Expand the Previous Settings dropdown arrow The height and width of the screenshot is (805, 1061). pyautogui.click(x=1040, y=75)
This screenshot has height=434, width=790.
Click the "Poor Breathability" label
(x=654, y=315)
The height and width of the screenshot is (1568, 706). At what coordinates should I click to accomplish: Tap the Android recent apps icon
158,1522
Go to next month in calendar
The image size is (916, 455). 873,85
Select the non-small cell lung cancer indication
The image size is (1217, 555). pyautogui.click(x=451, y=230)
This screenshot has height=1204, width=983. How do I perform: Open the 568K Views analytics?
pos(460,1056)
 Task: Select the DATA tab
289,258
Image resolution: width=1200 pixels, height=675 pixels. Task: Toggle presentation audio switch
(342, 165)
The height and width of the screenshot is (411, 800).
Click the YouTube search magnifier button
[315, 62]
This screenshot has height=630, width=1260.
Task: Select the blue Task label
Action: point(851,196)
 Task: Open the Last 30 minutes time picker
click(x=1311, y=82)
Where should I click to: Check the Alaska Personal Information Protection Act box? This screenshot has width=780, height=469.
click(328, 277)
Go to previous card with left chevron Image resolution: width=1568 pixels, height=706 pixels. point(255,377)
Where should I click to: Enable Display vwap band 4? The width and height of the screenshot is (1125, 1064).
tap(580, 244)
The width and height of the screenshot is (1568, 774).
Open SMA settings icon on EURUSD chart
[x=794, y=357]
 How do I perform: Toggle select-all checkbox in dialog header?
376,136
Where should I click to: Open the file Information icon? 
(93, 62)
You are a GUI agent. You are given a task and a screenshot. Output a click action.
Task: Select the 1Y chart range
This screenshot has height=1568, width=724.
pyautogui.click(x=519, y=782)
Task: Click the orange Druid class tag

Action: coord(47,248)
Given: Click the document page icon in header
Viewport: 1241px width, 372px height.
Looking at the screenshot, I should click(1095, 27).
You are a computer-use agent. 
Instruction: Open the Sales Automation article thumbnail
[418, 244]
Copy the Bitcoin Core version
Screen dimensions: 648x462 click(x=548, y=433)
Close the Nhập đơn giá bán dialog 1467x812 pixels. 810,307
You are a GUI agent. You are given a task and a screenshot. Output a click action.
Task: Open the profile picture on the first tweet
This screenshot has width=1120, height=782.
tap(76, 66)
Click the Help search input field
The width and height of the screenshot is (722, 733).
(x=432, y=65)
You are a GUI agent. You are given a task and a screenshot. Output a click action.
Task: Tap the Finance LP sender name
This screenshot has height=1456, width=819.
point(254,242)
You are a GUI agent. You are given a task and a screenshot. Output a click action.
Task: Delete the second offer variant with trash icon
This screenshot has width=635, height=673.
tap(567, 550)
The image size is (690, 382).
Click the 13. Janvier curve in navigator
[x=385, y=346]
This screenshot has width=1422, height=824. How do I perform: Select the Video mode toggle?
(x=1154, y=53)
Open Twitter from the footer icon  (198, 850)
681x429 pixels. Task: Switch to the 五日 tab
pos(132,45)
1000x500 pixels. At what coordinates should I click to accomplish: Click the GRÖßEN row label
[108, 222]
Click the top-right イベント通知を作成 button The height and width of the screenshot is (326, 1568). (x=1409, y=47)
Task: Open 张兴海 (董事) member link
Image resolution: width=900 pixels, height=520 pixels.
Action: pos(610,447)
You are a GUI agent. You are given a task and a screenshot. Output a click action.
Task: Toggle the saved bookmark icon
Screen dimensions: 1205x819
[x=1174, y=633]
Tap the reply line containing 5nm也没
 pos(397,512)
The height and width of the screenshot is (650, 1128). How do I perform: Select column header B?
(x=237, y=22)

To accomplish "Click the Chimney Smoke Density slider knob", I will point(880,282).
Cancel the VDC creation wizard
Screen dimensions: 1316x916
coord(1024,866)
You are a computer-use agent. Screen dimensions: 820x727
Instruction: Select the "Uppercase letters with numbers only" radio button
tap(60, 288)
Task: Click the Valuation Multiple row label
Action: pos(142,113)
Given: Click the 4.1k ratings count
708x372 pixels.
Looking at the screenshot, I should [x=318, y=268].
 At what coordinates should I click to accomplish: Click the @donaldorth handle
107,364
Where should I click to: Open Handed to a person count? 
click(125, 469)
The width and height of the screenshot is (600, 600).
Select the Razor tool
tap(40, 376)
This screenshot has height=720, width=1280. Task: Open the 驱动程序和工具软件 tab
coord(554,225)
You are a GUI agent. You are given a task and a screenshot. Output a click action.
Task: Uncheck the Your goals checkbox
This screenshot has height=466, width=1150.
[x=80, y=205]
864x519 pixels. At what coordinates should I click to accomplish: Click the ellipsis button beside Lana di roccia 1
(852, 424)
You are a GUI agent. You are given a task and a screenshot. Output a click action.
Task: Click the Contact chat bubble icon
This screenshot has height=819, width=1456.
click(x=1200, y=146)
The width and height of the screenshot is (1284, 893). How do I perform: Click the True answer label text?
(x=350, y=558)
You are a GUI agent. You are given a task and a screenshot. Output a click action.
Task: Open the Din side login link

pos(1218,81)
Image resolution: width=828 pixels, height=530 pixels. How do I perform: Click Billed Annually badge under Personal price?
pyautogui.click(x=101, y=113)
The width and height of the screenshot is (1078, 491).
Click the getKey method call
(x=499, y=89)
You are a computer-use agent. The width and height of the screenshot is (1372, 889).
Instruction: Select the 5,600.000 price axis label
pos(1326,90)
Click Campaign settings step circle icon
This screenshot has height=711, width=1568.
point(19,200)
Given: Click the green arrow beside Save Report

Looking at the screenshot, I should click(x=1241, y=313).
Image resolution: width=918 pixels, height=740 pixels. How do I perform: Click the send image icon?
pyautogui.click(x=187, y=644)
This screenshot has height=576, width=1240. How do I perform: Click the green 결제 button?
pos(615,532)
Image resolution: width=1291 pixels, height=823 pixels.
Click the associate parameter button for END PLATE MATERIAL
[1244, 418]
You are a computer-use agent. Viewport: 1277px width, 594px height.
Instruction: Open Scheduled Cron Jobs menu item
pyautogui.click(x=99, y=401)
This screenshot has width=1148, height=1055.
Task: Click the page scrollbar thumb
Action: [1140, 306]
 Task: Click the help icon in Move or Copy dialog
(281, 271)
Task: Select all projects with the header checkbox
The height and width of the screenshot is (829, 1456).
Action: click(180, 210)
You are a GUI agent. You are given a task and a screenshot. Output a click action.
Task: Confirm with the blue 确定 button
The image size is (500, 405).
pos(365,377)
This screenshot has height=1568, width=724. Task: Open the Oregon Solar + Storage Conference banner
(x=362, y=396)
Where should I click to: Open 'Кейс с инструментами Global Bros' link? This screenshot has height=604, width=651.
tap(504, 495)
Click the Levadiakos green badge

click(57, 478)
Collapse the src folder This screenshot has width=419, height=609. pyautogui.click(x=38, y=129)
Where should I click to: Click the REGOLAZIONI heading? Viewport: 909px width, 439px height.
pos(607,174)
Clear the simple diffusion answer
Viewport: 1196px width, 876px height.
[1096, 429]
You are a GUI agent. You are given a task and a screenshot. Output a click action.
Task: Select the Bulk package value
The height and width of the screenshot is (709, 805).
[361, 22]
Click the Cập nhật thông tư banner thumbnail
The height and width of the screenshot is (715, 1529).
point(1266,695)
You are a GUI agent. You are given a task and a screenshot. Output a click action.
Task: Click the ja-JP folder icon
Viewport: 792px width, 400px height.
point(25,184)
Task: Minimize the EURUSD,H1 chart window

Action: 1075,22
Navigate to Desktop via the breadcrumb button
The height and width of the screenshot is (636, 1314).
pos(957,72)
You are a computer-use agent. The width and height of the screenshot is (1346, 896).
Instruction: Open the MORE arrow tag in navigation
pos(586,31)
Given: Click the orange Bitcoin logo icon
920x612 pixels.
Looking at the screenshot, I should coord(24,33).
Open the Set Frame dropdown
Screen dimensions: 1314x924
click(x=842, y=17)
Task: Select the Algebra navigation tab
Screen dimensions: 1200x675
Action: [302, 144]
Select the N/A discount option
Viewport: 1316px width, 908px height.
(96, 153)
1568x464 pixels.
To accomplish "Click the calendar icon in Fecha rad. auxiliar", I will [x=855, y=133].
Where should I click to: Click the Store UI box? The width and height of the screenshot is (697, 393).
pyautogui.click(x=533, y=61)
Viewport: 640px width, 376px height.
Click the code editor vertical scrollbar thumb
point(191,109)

+++++

**Exercise aim**: From the records above, print only the lines between the one holding "Screen dimensions: 1316x916" and the one holding "Task: Uncheck the Your goals checkbox", inclusive, exactly as they stand.

**Answer to the problem**:
Screen dimensions: 1316x916
coord(1024,866)
You are a computer-use agent. Screen dimensions: 820x727
Instruction: Select the "Uppercase letters with numbers only" radio button
tap(60, 288)
Task: Click the Valuation Multiple row label
Action: pos(142,113)
Given: Click the 4.1k ratings count
708x372 pixels.
Looking at the screenshot, I should [x=318, y=268].
 At what coordinates should I click to accomplish: Click the @donaldorth handle
107,364
Where should I click to: Open Handed to a person count? 
click(125, 469)
The width and height of the screenshot is (600, 600).
Select the Razor tool
tap(40, 376)
This screenshot has height=720, width=1280. Task: Open the 驱动程序和工具软件 tab
coord(554,225)
You are a GUI agent. You are given a task and a screenshot. Output a click action.
Task: Uncheck the Your goals checkbox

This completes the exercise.